Letter From Britain
Of Revivals & Ronson
Batley Variety Club is situated slightly off at a tangent from Leeds, deep in the bowels of England’s roast beef and puppy-fat hinterlands.
Batley Variety Club is situated slightly off at a tangent from Leeds, deep in the bowels of England’s roast beef and puppy-fat hinterlands. People still call it the Las Vegas of the North, but in reality it’s little more than a sophisticated workingman’s club which happens to pay top dollar for its artistes. The “future attractions” billboard boasts such luminaries as Lulu and Neil Sedaka — “Gilbert O’Sullivan is the real favorite here,” mutters the waitress, who looks like she might’ve stepped out of Five Easy Pieces.

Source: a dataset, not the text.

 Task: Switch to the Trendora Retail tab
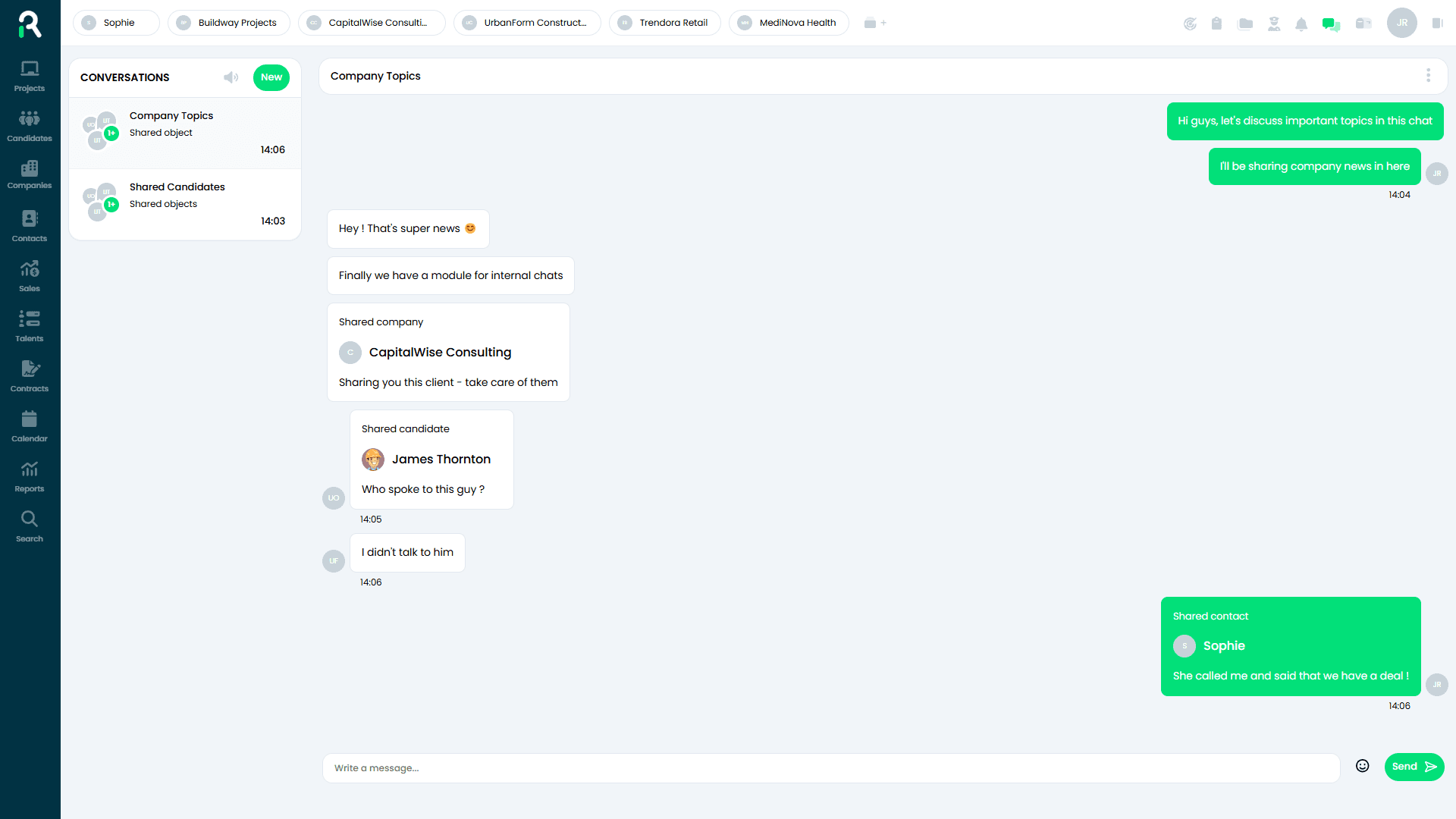tap(664, 23)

It’s somehow fitting, therefore, that the “1974 English Rock ’n’ Roll Revival Show” should terminate its marginally successful stint around the concert halls of Britain here at Batley. Revival packages have always been pretty much the exclusive property of American impresarios like Richard Nader; despite the existence of something like That’ll Be The Day, the English have, on the whole, no real desire to swoop back into their not-so-lustrous rock past. Particularly when you consider the murky pap that held sway on British airwaves just prior to the first sprputing of Merseymania and the Beatle dream. And why should they, for what was witnessed for two nights at Batley can only be described as an exercise in English lowcamp.